We have so many wonderful memories of Penny! Penny was absolutely a part of our family. She went with us everywhere, to the park, beach, outdoor mall, over to my parents’ house to play with their Goldens, etc. We knew all the dog friendly places in the area. She loved her daily walks, her car rides (we called the car her “happy place”), her toys and getting showered with attention daily. And Penny was so gentle and loving to our daughter, Ava, who was born a year ago. We taught my daughter some baby sign language and “dog” (which is patting your leg) was the first sign my daughter ever did. Penny loved kissing Ava’s feet, and likewise, Ava loved it when she did, giggling away. And Ava loved to crawl over to and “cuddle” Penny (aka crawling over and resting her head next to Penny’s head or paw). They were developing such a sweet little relationship.
I want to thank Rita, Lily (Penny’s foster family when she first arrived from Taiwan), and all the volunteers/coordinators at GRCGLA from the bottom of my heart for what you do for each of these Goldens that you rescue. Had it not been for all of you, we would never have had the joy of Penny in our lives. And for that we are beyond grateful! While we only had 2 ½ years with Penny, it was the best 2 ½ years, and I wouldn’t have changed a thing. She was an amazing dog, who was so smart and made us laugh all the time.
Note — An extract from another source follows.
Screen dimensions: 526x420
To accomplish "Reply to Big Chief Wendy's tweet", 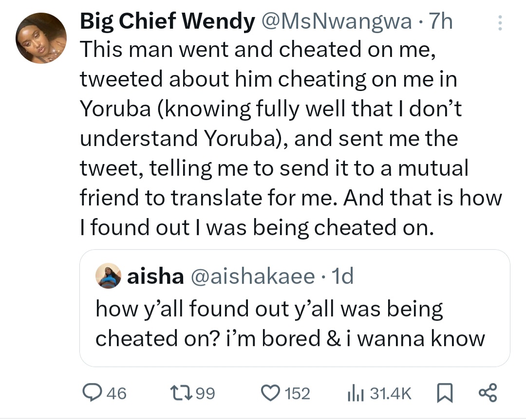I will (90, 393).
My husband and I joke that Penny (who was my husband’s first dog ever) transformed him from a dog-liker to a dog-lover. Penny had my husband wrapped around her little paw.
While we are not ready for another dog yet, as we are still grieving for Penny, we know in honor of Penny we will adopt another Golden again someday, and we hope we get to work with your organization again. Thank you again for making Penny a part of our family.